Average Revenue Per User (ARPU) is an area that investors will want to watch closely going forward. The trend has been that this number is trickling downward. Part of that is attributable to the lowering of the royalty rate, but that does not account for all of the move. In general I think Sirius XM is seeing a slow-down on consumers upgrading to premium services like "Best Of" and "Internet" subscription add-ons. This quarter I felt that the company would have seen the Internet option being added more-so than it was. That additional $3.00 per month would help offset the $0.50 decline in in royalty rates. While it did help some, it was not enough to have the company avoid announcing another dip in this metric. It is anticipated that a price increase will go into effect sometime in Q3. This means we have Q2 numbers to see if the company was able to keep declining ARPU in check. If ARPU continues a decline, it can be an indicator as to the elasticity in Sirius XM ability to raise prices. Certainly the company does not want to price themselves out of growth, but it is a tricky slope, and in particular when consumers have more and more options. Use the Q2 ARPU metric to help yourself determine at what level a price increase will occur.

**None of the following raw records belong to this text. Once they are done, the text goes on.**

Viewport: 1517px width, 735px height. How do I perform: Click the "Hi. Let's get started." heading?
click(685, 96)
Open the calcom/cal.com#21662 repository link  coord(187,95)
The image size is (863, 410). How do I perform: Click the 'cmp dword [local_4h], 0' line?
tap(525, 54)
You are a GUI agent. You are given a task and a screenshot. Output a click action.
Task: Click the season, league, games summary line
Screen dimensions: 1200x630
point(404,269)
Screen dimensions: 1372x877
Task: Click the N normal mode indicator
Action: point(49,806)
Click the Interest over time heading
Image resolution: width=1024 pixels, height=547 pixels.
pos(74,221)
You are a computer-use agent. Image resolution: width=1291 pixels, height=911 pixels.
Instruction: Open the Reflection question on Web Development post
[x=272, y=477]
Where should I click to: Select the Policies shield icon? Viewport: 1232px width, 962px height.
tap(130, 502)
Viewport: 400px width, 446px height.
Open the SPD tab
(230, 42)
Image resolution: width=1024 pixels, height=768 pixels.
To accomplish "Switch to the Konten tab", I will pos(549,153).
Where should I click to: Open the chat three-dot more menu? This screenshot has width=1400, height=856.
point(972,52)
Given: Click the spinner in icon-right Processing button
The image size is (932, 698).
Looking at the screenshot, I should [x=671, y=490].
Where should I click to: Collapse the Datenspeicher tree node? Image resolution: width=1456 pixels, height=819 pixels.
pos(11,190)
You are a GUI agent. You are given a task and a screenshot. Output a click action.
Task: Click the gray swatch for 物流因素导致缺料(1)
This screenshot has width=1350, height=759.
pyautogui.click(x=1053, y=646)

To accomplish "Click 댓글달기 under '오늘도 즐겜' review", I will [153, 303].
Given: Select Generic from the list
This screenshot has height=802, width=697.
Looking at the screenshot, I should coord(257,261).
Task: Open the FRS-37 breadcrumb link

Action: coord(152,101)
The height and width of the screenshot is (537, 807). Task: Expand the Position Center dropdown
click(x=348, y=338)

Sirius XM has been masterful at controlling costs and improving the balance sheet. I look for this trend to continue. The company has little debt maturing this year, so cash can be hoarded or used to improve subsequent year models. Subscriber Acquisition Costs (SAC) came in at a reasonable $57. In my opinion the company has latitude here without negative impact. They can increase this line item by up to $5 without people looking at it as a negative. Such an increase will happen if there is a sharp run up in auto production.


Sirius XM has a strong position in cash, and healthy EBITDA numbers. While the EBITDA growth of 15% is not the more lofty 20% or 25% Karmazin likes to deliver, it is still a healthy and respectable number. EBITDA growth by 20% in this economic environment is a challenge, and would be seen as a major coup. If Mel can continue EBITDA growth at 15% investors should be very happy. The Free Cash Flow (FCF) is also important and Mel is masterful at shifting between highlighting EBITDA and FCF as the metric to watch. Sirius XM also has healthy FCF. At the moment Karmazin is concentrating on Free Cash Flow, as it is the lone piece of guidance he raised. The company expects FCF to be at $350 million in 2011. With $110 million improvement already under their belt, this metric would appear to have some upward room to work with.

All in all Sirius XM reported strong and stable numbers with an outlook that is positive. They have broken down that wall at $2.00 and are using the rubble from that wall to construct a solid footing. Watch for some improved analyst opinions in the coming days.